Как считает судья Конституционного Суда в отставке, известный ученый-юрист Тамара Георгиевна Морщакова, наличие следственных судей может эффективно ограничить эксцессы следствия, когда, например, следователь своим решением отклоняет материалы, которые могут свидетельствовать в пользу обвиняемого, по той причине, что они получены не при помощи следственных действий. А вот у следственного судьи нет заинтересованности в том, чтобы отвергать материалы защиты, и есть процедуры, чтобы признать их доказательствами.
Вдобавок Конституция у нас не ограничивает действие принципа состязательности судебного процесса только судебными стадиями. Введение в Уголовно-процессуальный кодекс права жаловаться судье на действия следователя также предполагает, что появится арбитр для разрешения конфликтов между стороной обвинения и защиты. Однако пока состязательности на стадии следствия как таковой достичь не удается. Появление следственного судьи изменит ситуацию.

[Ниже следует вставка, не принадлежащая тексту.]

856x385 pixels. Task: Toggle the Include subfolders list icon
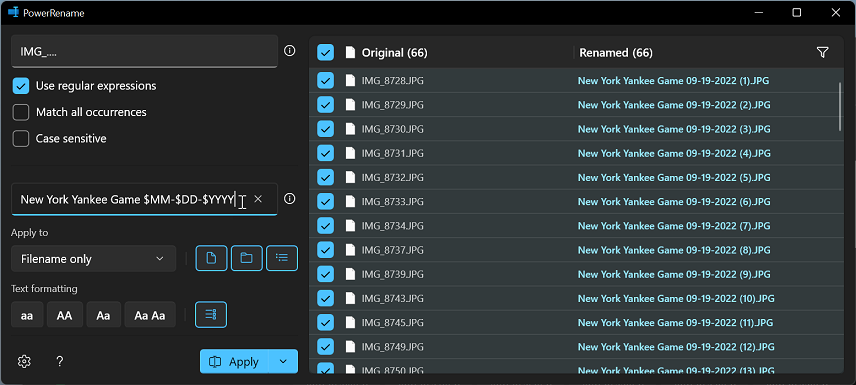tap(282, 258)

Иными словами, речь идет о более высоком качестве судебного контроля за предварительным следствием. Вопросы статуса очень важны, потому что необходимо обеспечить реальную независимость следствия в том числе и от коррупционных соблазнов.

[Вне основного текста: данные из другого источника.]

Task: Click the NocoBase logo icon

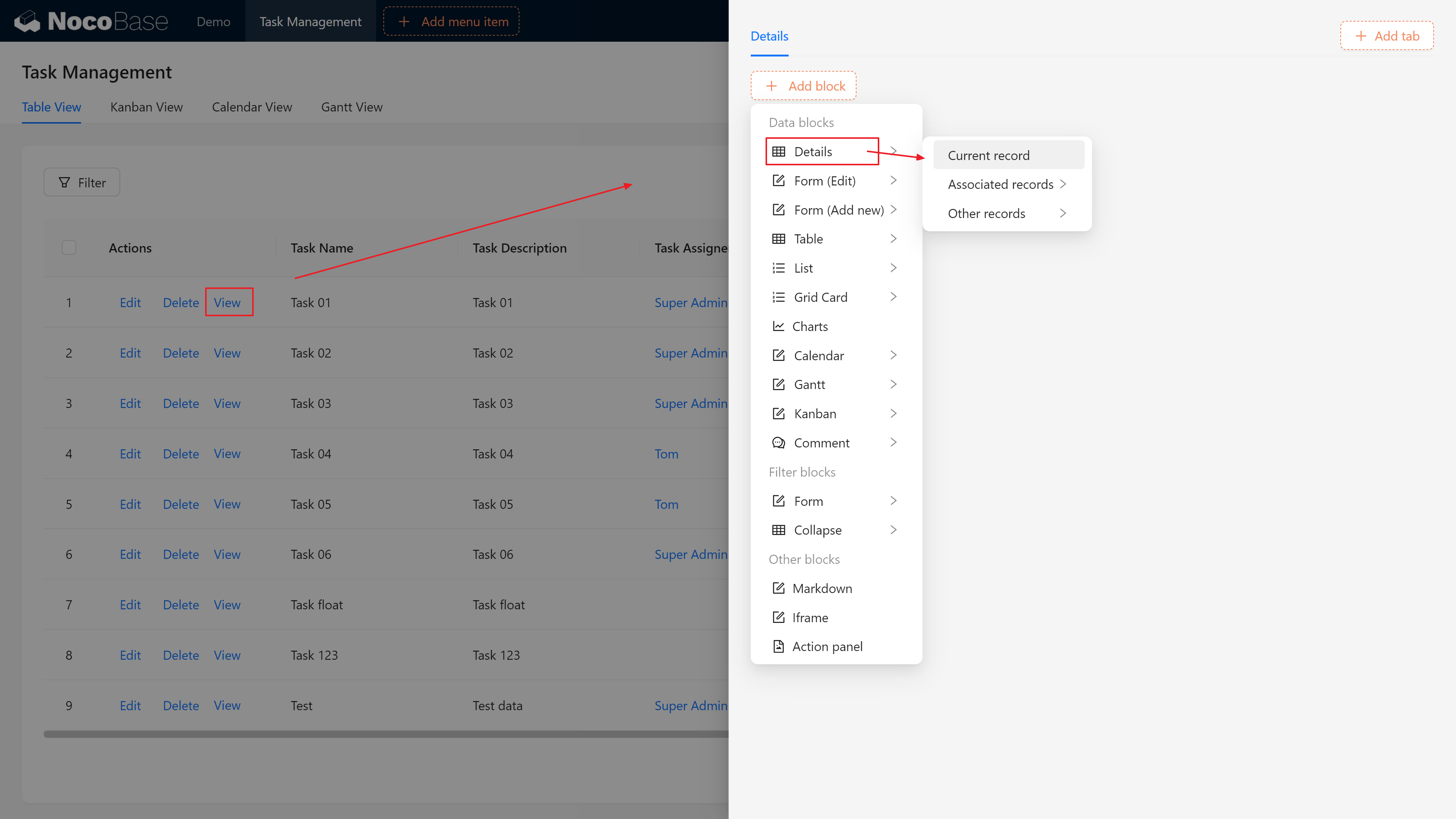Action: (x=27, y=22)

В любом случае история дает нам хороший опыт, показывающий, какие должны быть механизмы и решения, для того чтобы выстроить эффективную, работающую систему следственных судей. Уверен, что она станет еще одной (весомой) гарантией независимости следователей и в конце концов будет работать на обеспечение принципа справедливого правосудия, а значит, на повышение доверия к судебному механизму в целом.
И наконец, третий урок – это важность создания атмосферы доверия общества и бизнеса к судам.
В сложные социально-экономические моменты, в чем бы ни заключались конкретные причины экономического замедления, на первый план всегда выдвигается необходимость бесперебойной работы институтов развития, которые могут функционировать только в атмосфере стабильности «правил игры» и доверия к судебной системе. Это обусловлено наличием прямой зависимости между качеством судебной власти, экономическим ростом и социальным развитием.